Taparnos los ojos con una venda para esconder nuestros estados negativos, solo contribuirá a aumentar más nuestra vulnerabilidad. Afrontar los problemas, por muy duro que parezca, nos irán fortaleciendo y, de esta forma, nuestra vulnerabilidad irá desapareciendo.
Obviamente, tienes que modificar la autovaloración que haces sobre ti mismo, tus capacidades y tus cualidades emocionales.
Para reducir tu vulnerabilidad emocional y aumentar tu autoestima tienes que mantener una actitud positiva y amarte incondicionalmente, independientemente de las circunstancias.
Una buena forma de empezar es a través de técnicas introspectivas como el mindfulness.
Esta técnica no sólo sirve para relajarnos o para mejorar nuestra atención, sino para observar los pensamientos que discurren por nuestra mente.
Al observar nuestros pensamientos sin juzgarlos, podemos llegar a saber cuáles son los responsables de nuestra vulnerabilidad.

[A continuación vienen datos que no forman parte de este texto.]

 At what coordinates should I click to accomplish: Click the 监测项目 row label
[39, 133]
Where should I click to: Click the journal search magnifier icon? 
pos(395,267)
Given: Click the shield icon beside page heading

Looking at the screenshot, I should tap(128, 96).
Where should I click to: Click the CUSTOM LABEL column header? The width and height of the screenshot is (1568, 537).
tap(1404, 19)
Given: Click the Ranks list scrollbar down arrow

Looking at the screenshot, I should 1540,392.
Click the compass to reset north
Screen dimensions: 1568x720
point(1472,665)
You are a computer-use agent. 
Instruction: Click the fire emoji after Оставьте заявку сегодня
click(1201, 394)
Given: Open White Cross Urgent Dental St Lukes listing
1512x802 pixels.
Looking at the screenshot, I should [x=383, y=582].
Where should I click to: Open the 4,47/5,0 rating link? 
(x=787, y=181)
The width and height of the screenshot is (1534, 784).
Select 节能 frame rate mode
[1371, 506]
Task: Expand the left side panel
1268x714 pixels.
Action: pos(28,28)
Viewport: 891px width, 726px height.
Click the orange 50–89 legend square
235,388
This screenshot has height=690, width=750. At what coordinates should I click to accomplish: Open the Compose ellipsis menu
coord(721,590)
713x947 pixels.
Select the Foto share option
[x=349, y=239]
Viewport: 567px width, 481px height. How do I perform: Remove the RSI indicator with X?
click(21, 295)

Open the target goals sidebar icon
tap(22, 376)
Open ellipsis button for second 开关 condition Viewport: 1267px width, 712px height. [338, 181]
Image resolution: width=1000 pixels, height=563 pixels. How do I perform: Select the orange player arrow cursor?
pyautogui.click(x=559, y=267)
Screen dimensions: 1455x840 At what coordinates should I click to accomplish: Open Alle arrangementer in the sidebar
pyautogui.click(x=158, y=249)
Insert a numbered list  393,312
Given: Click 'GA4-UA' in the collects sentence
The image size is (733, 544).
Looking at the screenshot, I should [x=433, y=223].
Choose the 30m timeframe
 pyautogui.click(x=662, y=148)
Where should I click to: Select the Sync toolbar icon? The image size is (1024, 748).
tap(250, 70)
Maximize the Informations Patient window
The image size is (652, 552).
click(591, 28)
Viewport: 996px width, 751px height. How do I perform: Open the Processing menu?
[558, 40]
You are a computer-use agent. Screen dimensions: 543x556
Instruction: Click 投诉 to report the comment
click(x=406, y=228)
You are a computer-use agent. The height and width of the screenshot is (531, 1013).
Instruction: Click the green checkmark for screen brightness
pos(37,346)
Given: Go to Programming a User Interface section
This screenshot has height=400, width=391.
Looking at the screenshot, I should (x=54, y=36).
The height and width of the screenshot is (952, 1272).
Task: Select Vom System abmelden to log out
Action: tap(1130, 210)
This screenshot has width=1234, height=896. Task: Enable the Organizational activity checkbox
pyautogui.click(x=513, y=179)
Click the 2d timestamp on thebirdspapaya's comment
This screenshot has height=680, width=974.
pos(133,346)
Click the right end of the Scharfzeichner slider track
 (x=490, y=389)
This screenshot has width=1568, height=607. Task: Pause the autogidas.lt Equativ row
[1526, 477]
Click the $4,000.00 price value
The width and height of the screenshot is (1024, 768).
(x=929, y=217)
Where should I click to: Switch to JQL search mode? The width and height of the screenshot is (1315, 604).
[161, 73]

Sobre todo, procura preferir en vez de exigir.
Aceptar tus limitaciones es imprescindible para desarrollar tu potencial y dejar atrás la vulnerabilidad emocional.
Y también debes mantener una actitud de preferencia respecto al otro, es decir, renuncia a cambiar a los demás, acéptalos incondicionalmente.
Además de ello, piensa en primer lugar en ti mismo y sé tolerante, contigo y con los demás.
Errar es humano.
Y no dejes de ser flexible y no rígido en tus quehaceres.
Otro consejo: sé responsable de lo que piensas, sientes y haces pero no culpable, pues hacerlo así solo te resta posibilidad de cambiarlo.
Es indispensable ser conscientes de la relación entre nuestros pensamientos, emociones y acciones para conseguir desarrollar la tan ansiada inteligencia emocional.